Sunday 3 November 2013

Intel on track to build two chips with ARM inside

Even as its x86 arm competes fiercely with ARM, Intel is taking on work to build ARM-equipped chips for its own customers. One of those chips will pack a whopping 4 billion transistors




Intel is parlaying its x86 chip manufacturing expertise into making ARM chips for customers.


Intel may be developing a split personality.


The high-tech giant is slated to build chips for two customers that have ARM processors inside — even as the x86 side of the company competes fiercely with the U.K.-based chip designer ARM and its partners.

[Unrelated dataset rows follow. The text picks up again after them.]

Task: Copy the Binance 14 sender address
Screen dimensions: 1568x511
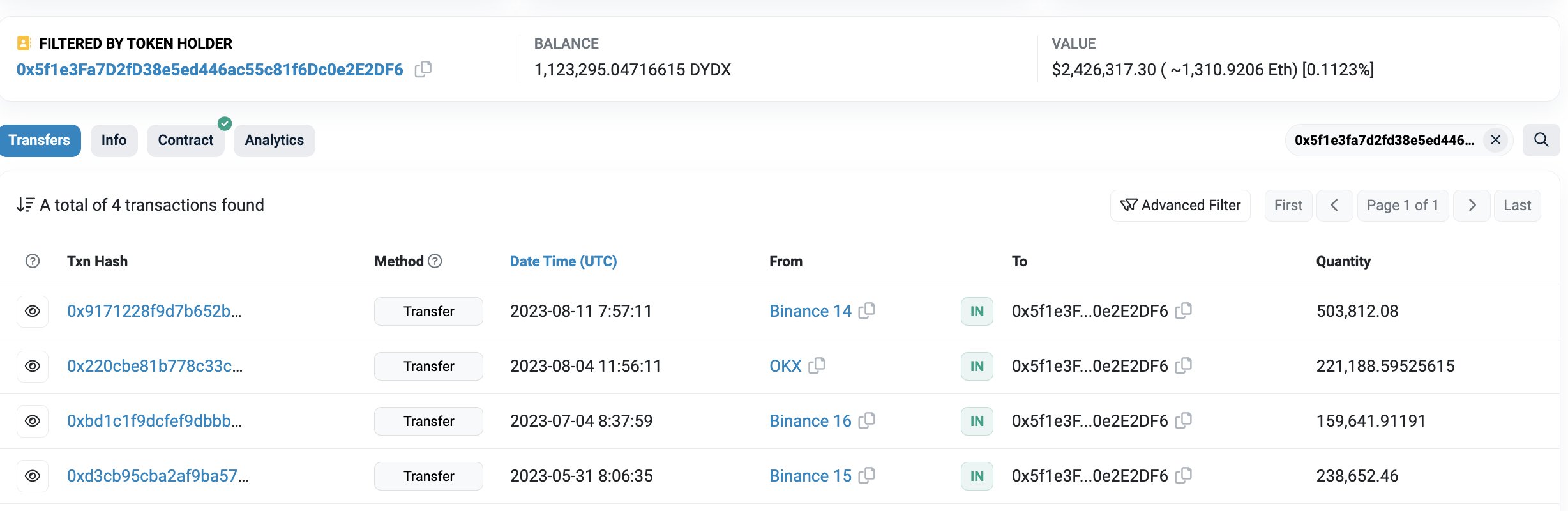Action: (x=866, y=311)
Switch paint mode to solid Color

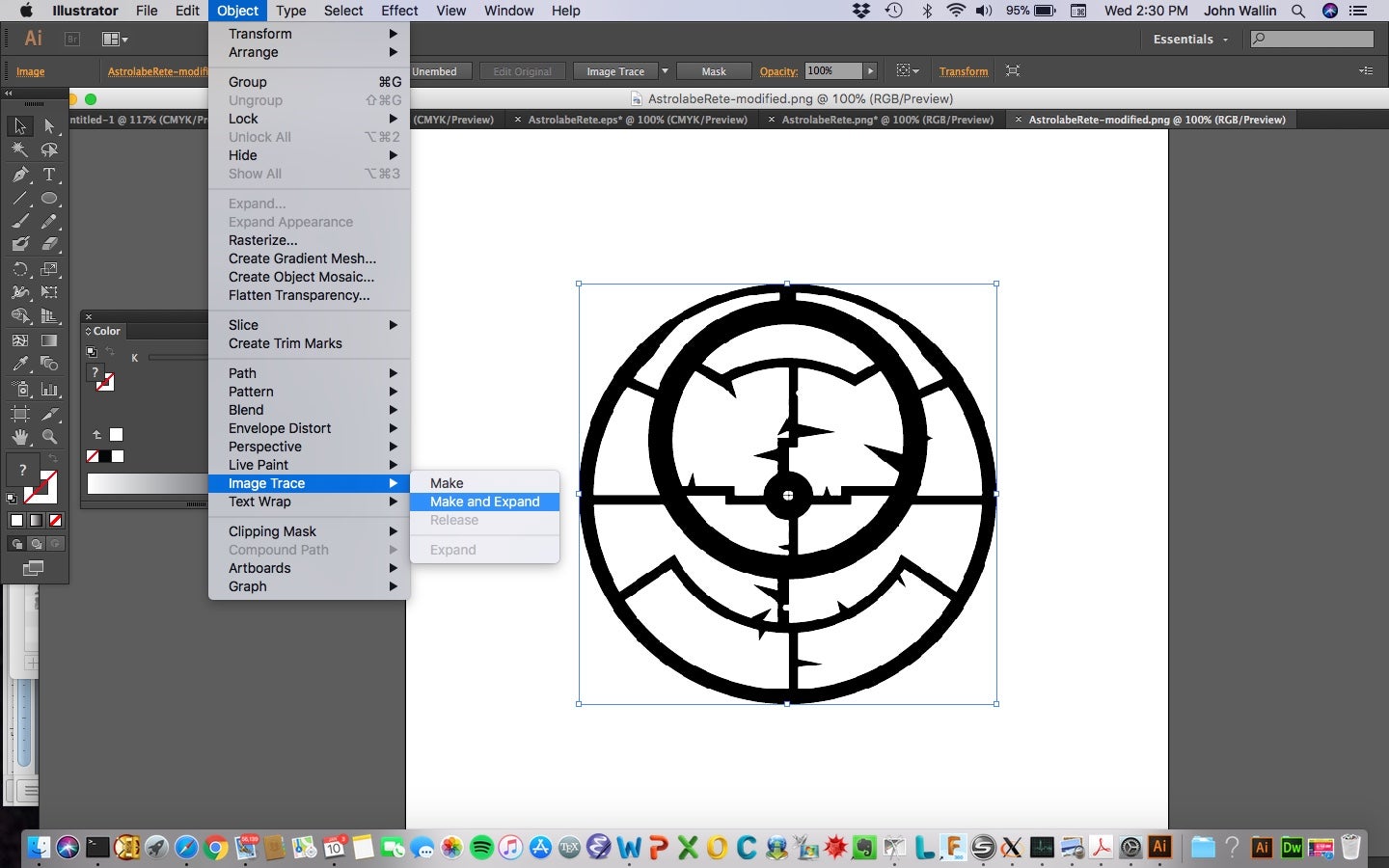click(16, 520)
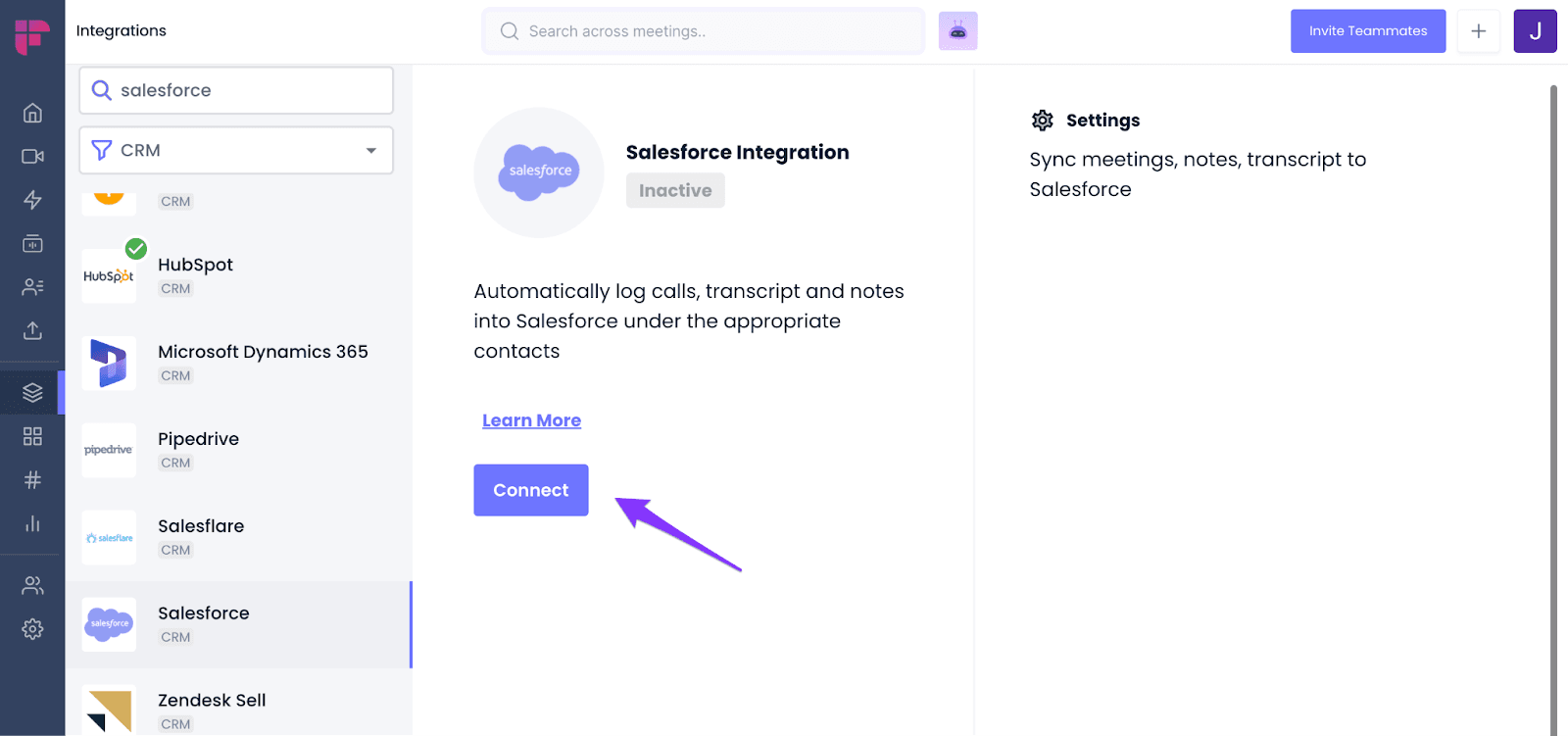Open the hashtag topics icon
This screenshot has width=1568, height=736.
pyautogui.click(x=32, y=480)
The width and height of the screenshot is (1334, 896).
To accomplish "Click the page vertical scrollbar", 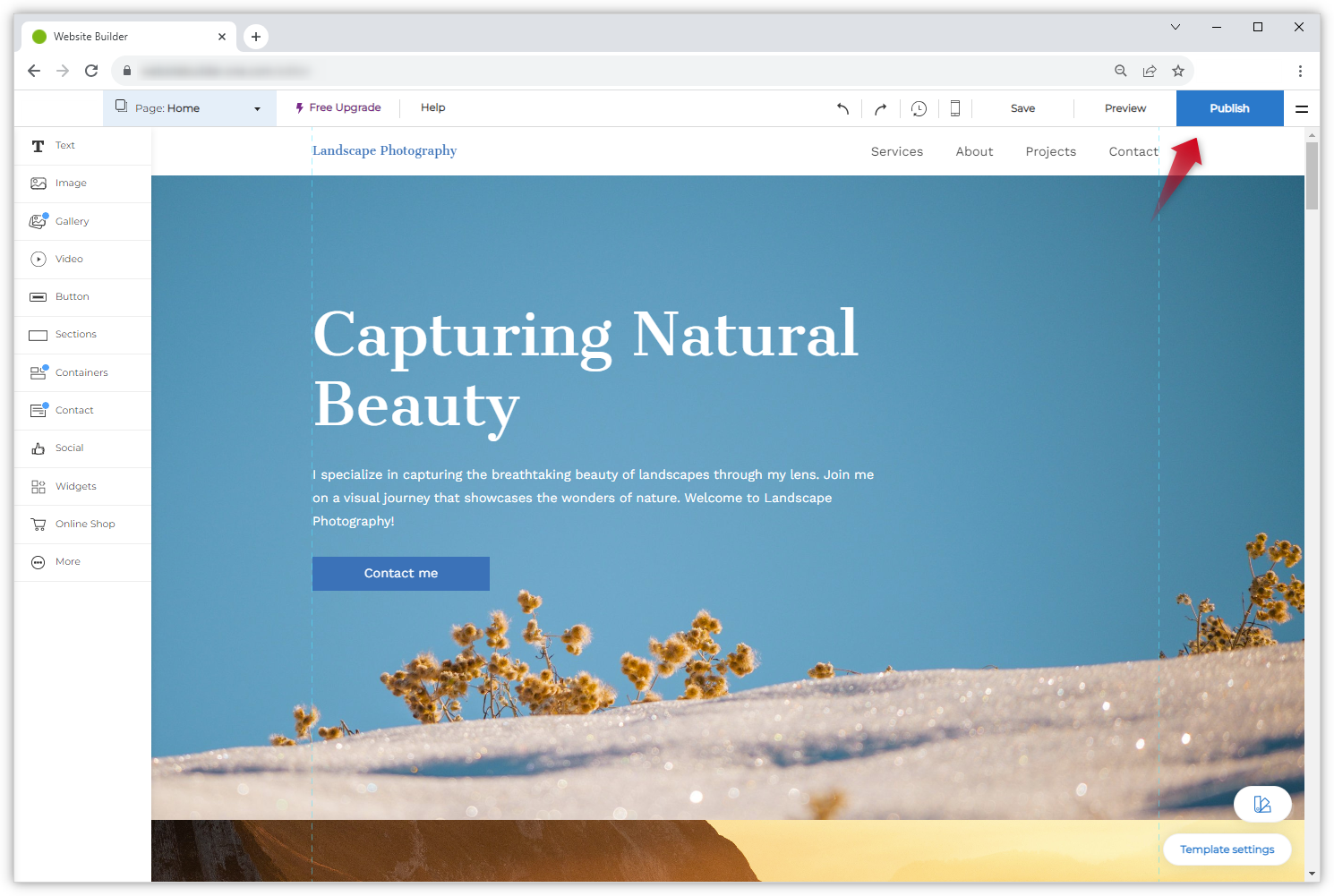I will [1312, 175].
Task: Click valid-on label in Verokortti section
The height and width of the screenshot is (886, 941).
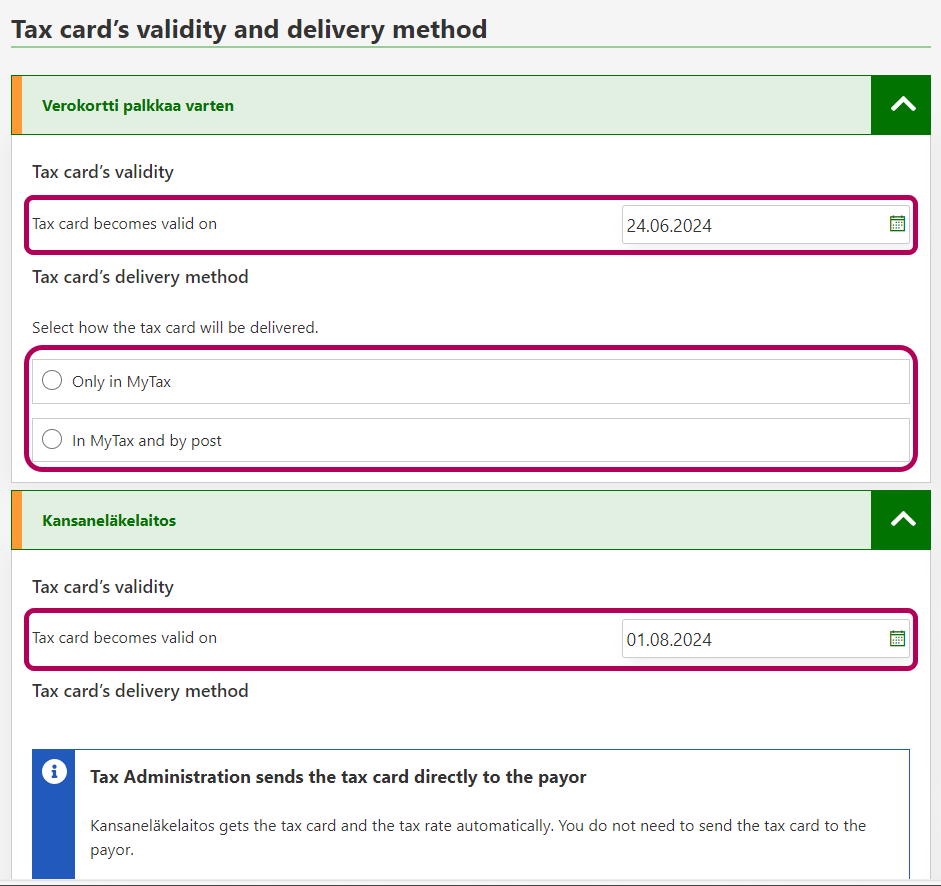Action: tap(124, 224)
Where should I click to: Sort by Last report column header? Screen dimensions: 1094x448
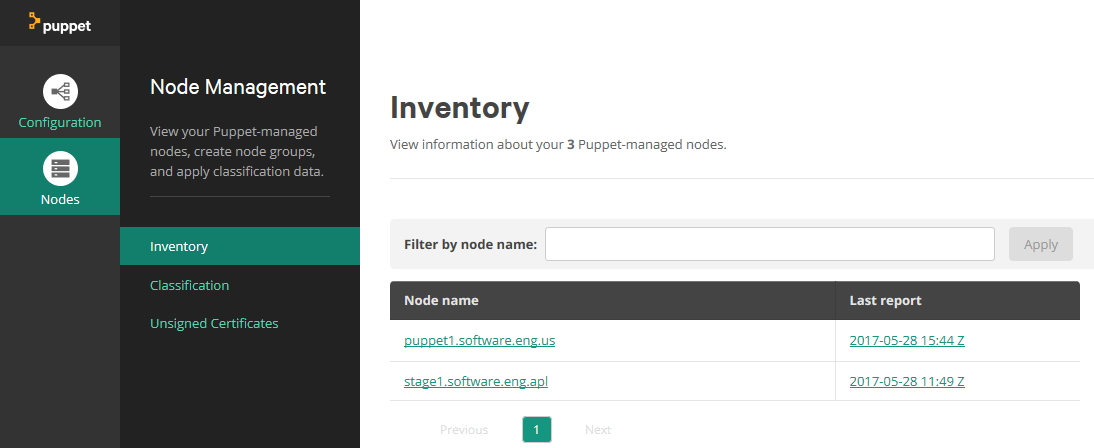click(885, 301)
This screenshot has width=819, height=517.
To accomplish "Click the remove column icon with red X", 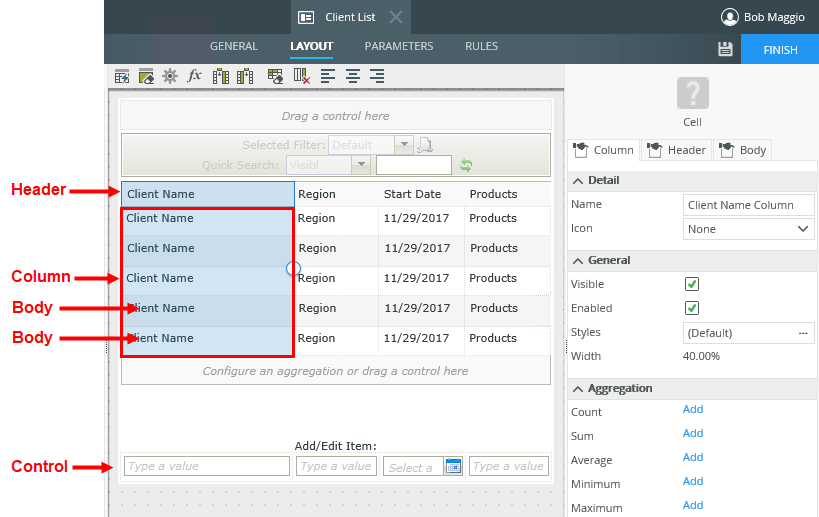I will click(x=302, y=76).
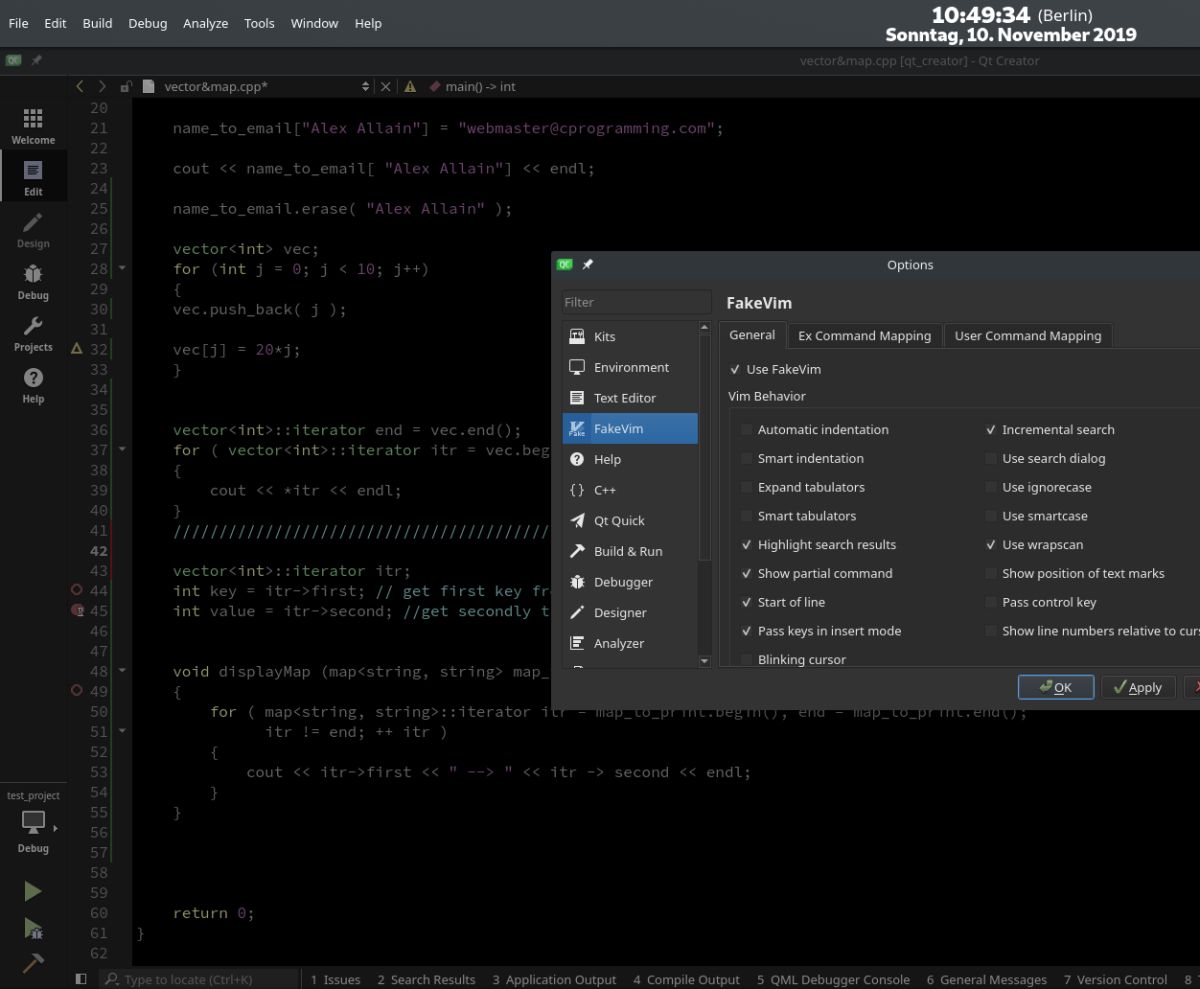The width and height of the screenshot is (1200, 989).
Task: Click the green Run button
Action: [x=33, y=891]
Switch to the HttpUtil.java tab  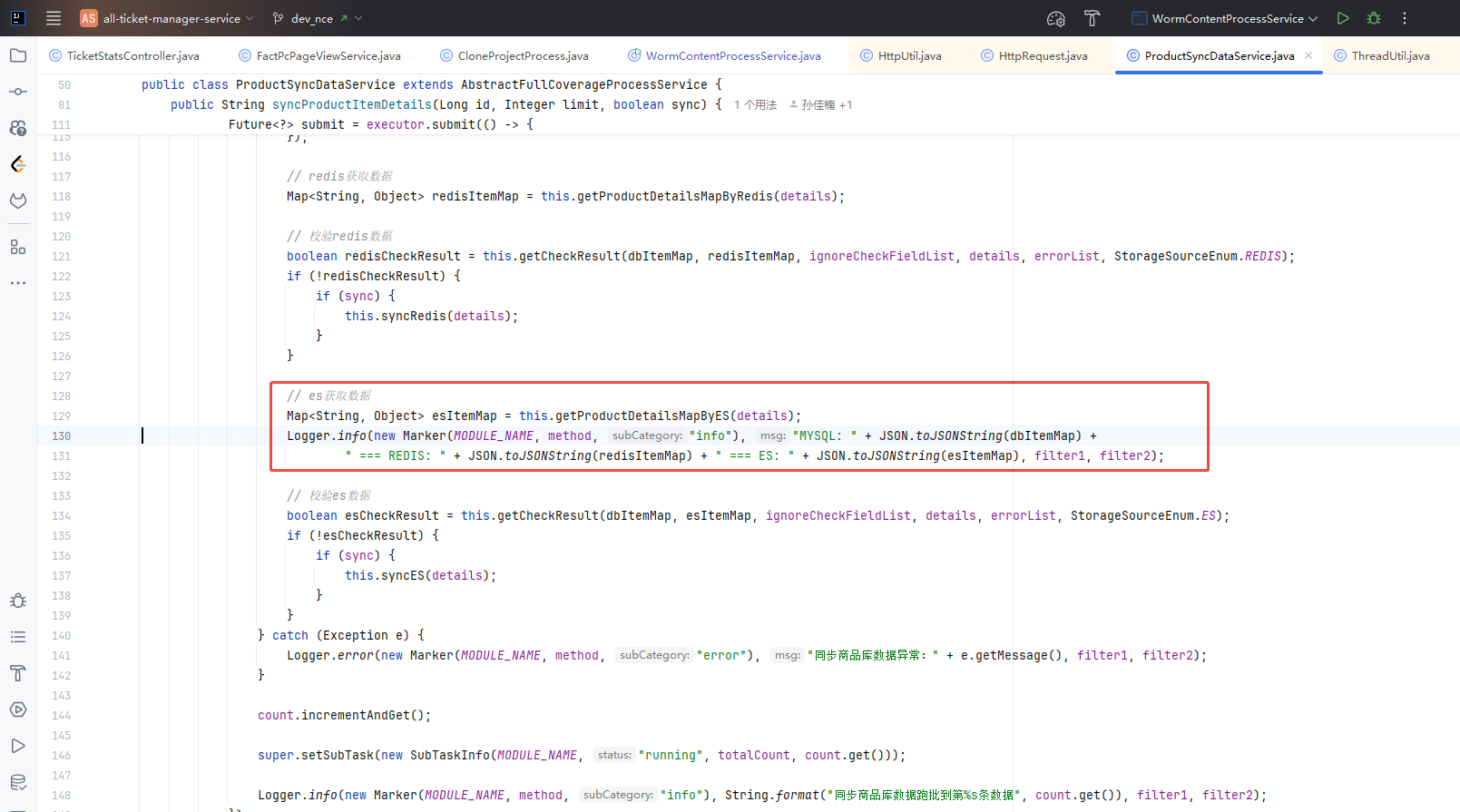909,56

The most striking silicon that Intel will build is an Altera system-on-a-chip (SoC) that integrates a quad-core 64-bit ARM processor.


The Altera system will use the ARM component as a control processor that helps to manage the data packets on Altera’s field-programmable gate array (FPGA), into which the ARM chip is integrated.


“When this chip comes out it will be among the largest chips ever produced on this planet in terms the number of transistors. It should pass 4 billion transistors,” said Chris Balough, senior director of SoC product marketing at Altera, in an interview with CNET.


By comparison, Intel’s latest Haswell chip has roughly 1.5 billion transistors.


The Altera chip is expected to be available in late 2014 and to go into production in 2015.


And Altera wasn’t even the first. Well before Altera’s 64-bit quad-core ARM revelation this week, Netronome announced in April that Intel would make its flow processor, which incorporates an ARM processor.


Netronome and Altera went to Intel because it is making steady progress in building up its contract manufacturing operations, aka “foundry” business. Currently, it has five publicly announced customers.


And Intel expects more ARM customers in the future. “Will other people come ask us? Probably. Will we talk about it beforehand? No,” said Intel spokesman Chuck Mulloy.


If Altera’s praise is any indication, more prospects will indeed be knocking on Intel’s door.


“In testament to how advanced their technology is, [Intel is] going into production status of 14-nanometer in Q1 of next year,” said Altera’s Balough, referring to the fact Intel is the first chipmaker in the world to achieve production on the minuscule 14-nanometer scale, the most advanced process to date.